Budget: Gregoire’s proposed $500 million in new spending includes a $31 million raise for teachers and some school staff, more child abuse caseworkers, more state troopers, and $42 million to start cleaning up Puget Sound. She’s also supporting a new $63 million life sciences building at Washington State University, paid for with interest off its timber and land-lease profits.
In theory, most lawmakers seem to agree with Gregoire’s call for fiscal restraint. But one-on-one, everyone seems to have at least one modest proposal. And there are 147 lawmakers.
“We’re all going to ask for something,” said Sen. Darlene Fairley, D-Seattle.
Environment: Environmental groups and lawmakers want to build on last year’s successes in Olympia with several proposals: cleanup dollars for Puget Sound and perhaps the Spokane River; a free drop-off system for old computers, TVs and other electronic waste, paid for by manufacturers; a ban on some toxic flame retardants; and more alternative fuel production.

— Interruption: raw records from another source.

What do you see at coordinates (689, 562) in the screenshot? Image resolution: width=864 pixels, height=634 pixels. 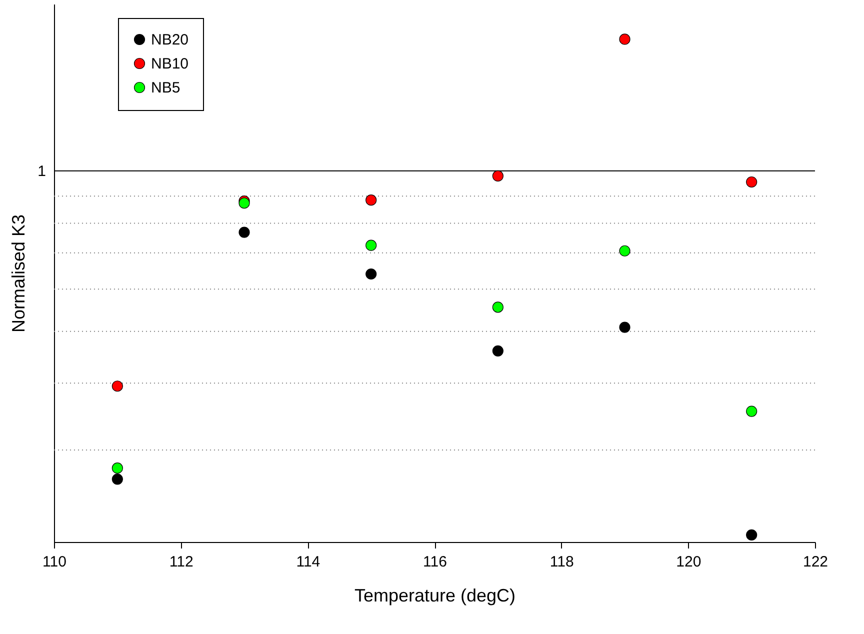 I see `x-tick-label: 120` at bounding box center [689, 562].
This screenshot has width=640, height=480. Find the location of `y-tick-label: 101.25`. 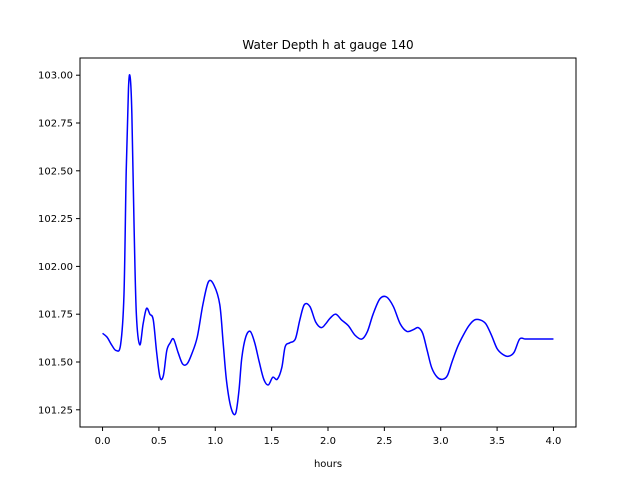

y-tick-label: 101.25 is located at coordinates (56, 410).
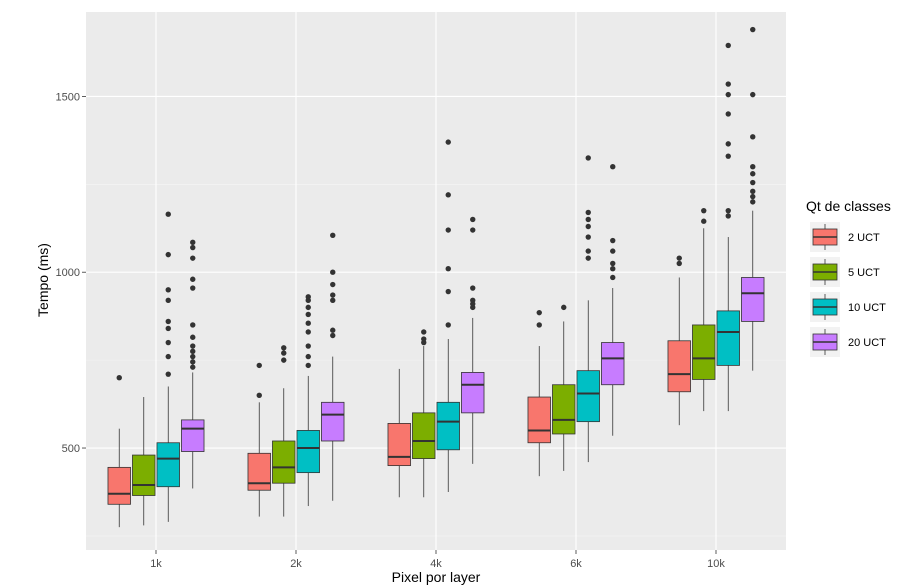 Image resolution: width=911 pixels, height=587 pixels. I want to click on legend-label: 5 UCT, so click(864, 273).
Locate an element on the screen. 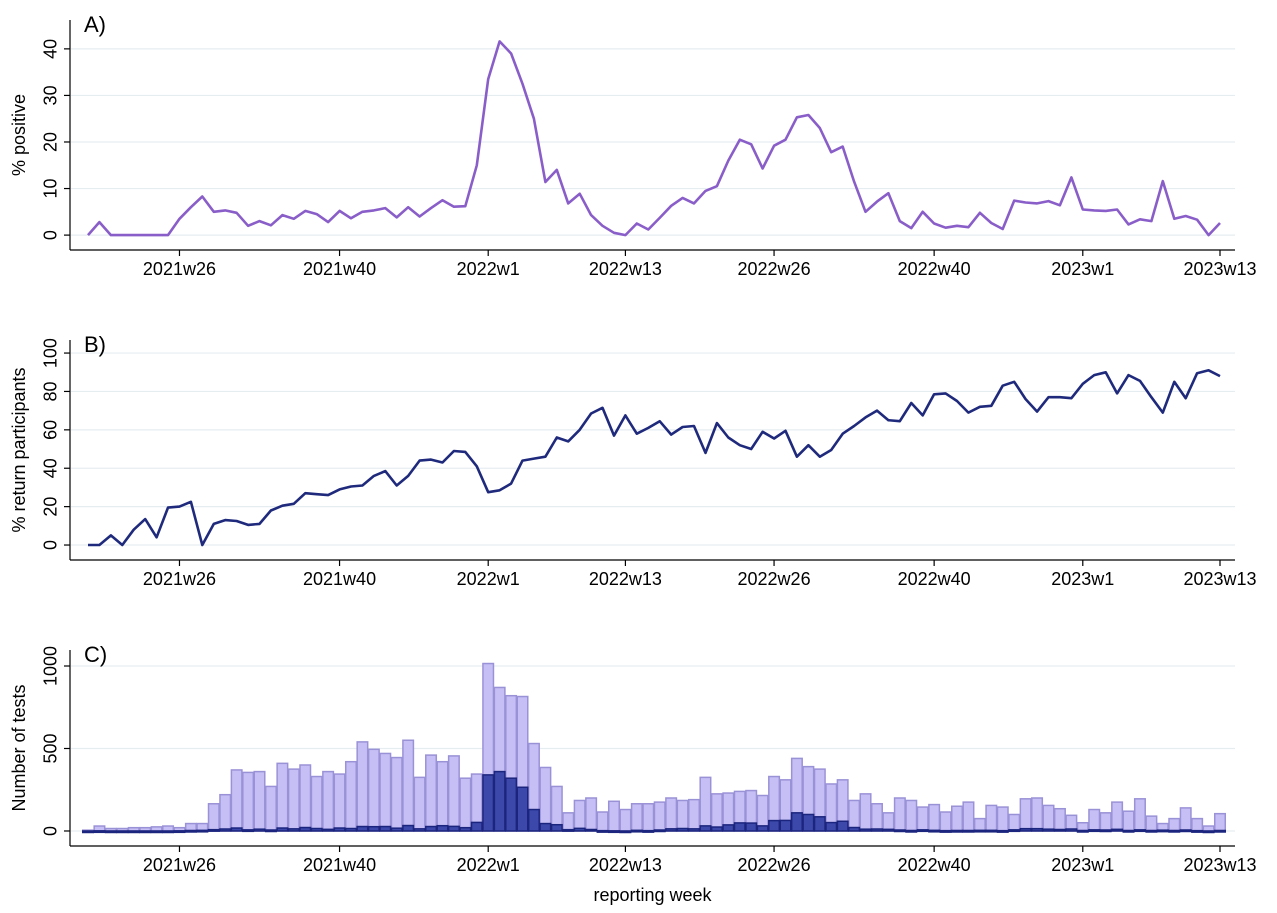 This screenshot has height=913, width=1277. y-tick-label: 0 is located at coordinates (51, 235).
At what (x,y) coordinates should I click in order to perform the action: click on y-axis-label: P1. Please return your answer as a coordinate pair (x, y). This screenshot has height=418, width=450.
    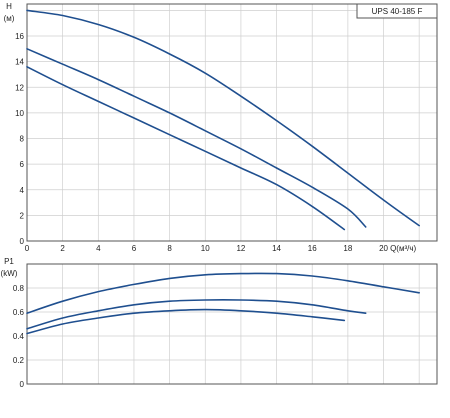
    Looking at the image, I should click on (9, 262).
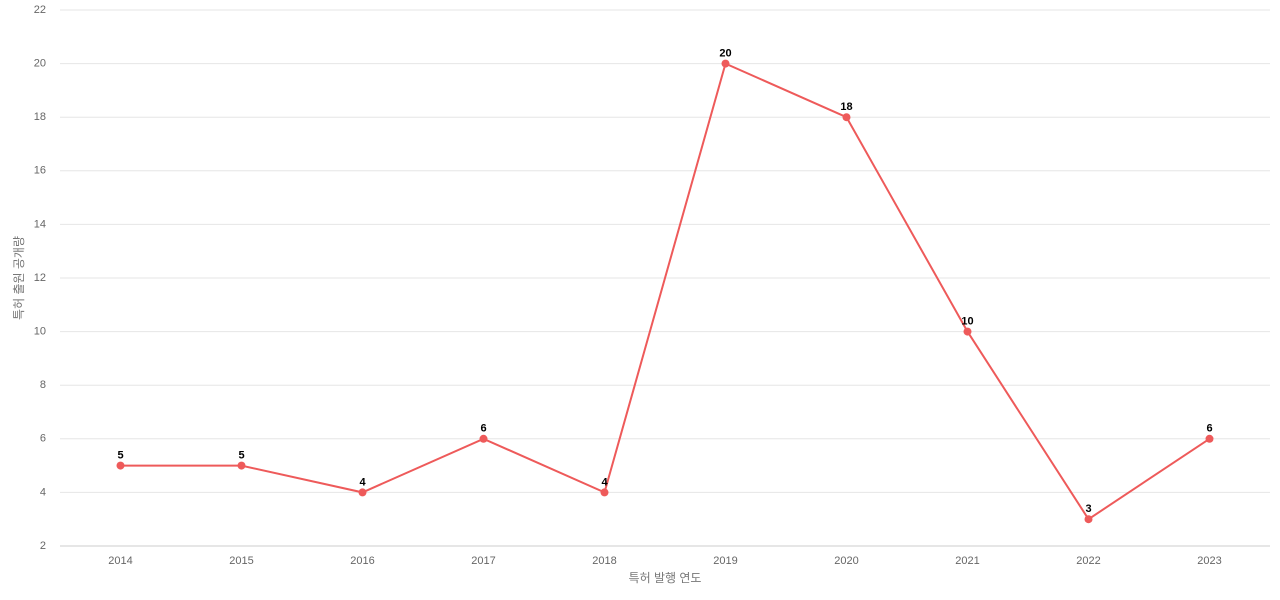 The width and height of the screenshot is (1280, 600). What do you see at coordinates (846, 561) in the screenshot?
I see `x-tick-label: 2020` at bounding box center [846, 561].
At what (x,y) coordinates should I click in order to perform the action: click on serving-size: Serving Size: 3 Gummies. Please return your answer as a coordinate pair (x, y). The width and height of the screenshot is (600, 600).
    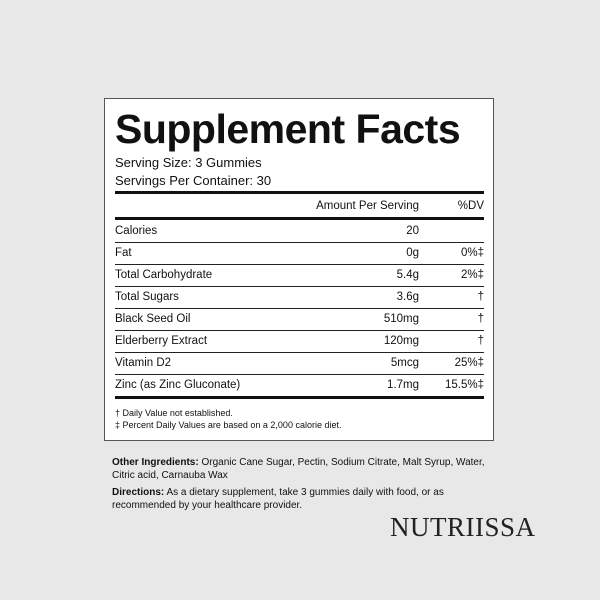
    Looking at the image, I should click on (188, 162).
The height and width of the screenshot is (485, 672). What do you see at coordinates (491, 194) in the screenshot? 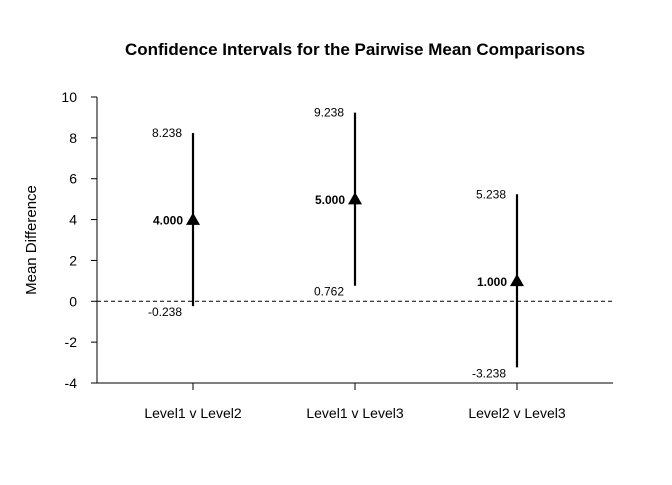
I see `upper-bound-label: 5.238` at bounding box center [491, 194].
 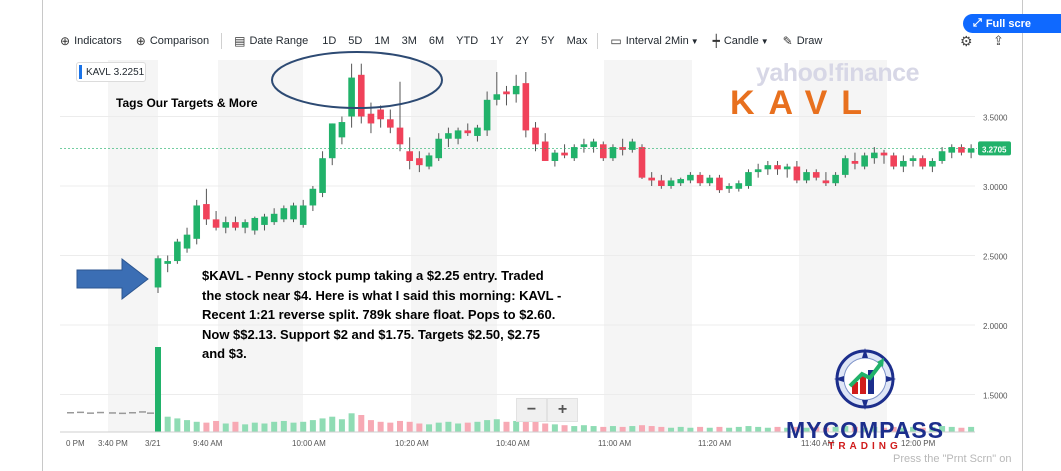 What do you see at coordinates (129, 72) in the screenshot?
I see `ticker-price: 3.2251` at bounding box center [129, 72].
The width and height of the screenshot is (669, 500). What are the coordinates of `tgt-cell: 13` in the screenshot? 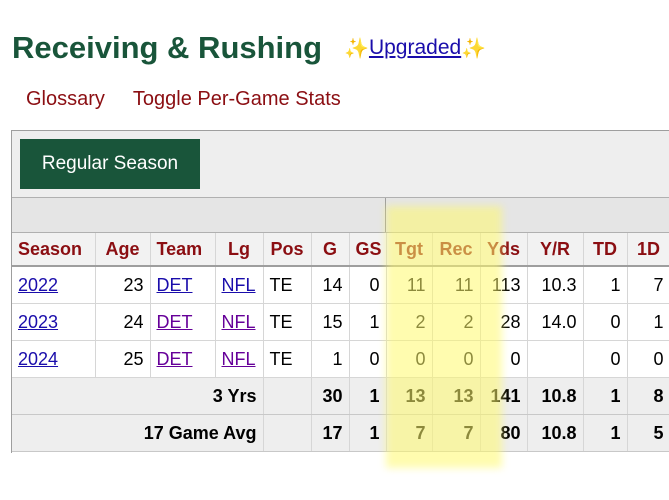 It's located at (410, 396).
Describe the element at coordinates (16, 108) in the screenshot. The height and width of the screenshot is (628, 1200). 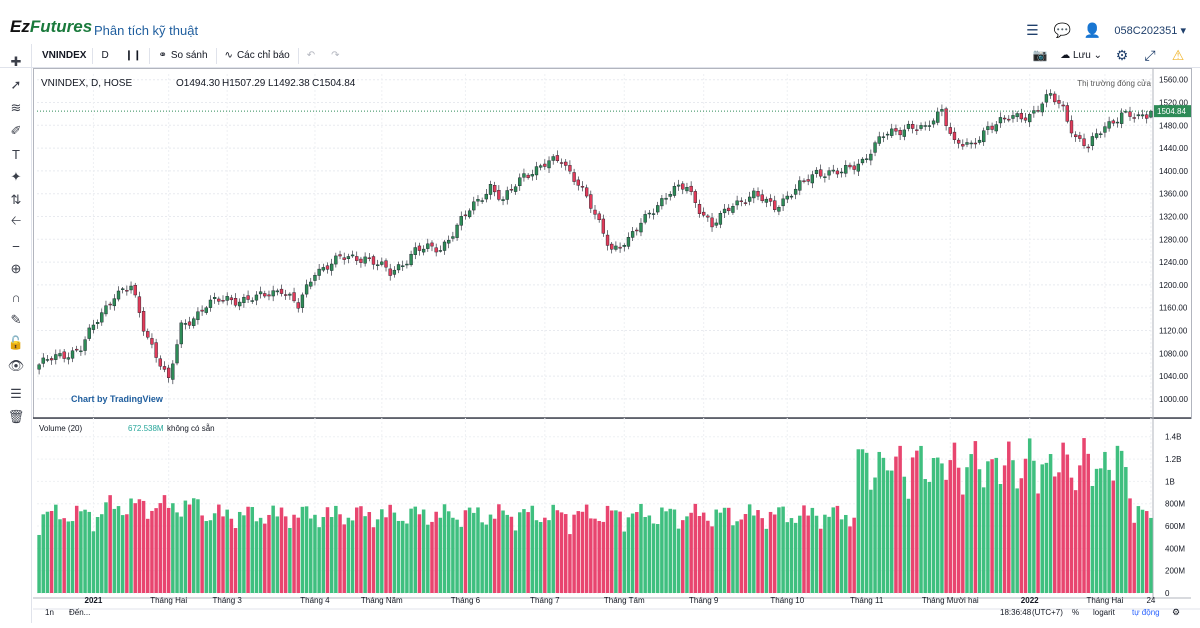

Gay rights: For more than a decade, liberal lawmakers have been trying to ban discrimination on the basis of sexual orientation in housing, employment and financial matters. (Such a law already exists for race, religion, sex and other categories.) This has repeatedly passed the House overwhelmingly, but last year died – by a single vote – in the Senate. Brown plans to try again.
Not directly related, but overshadowing this debate, is a pending court ruling on the state’s ban on same-sex marriage. The state Supreme Court decision could come at any time.
WASL: With the high school class of 2008 required to pass the Washington Assessment of Student Learning to graduate, state lawmakers are getting nervous. Gregoire has proposed spending $38 million to help struggling students, and lawmakers are considering alternative testing for some students. Legislative leaders and Gregoire, however, say they don’t want to solve the problem by watering down the test.
Taxes and fees: Republicans want to do away with the state’s estate tax, which they say breaks up family-owned businesses. But Democrats aren’t likely to go along, since losing the tax means losing $100 million a year.
Both sides, however, are discussing doing away with the unpopular “day use fees” that state parks now charge.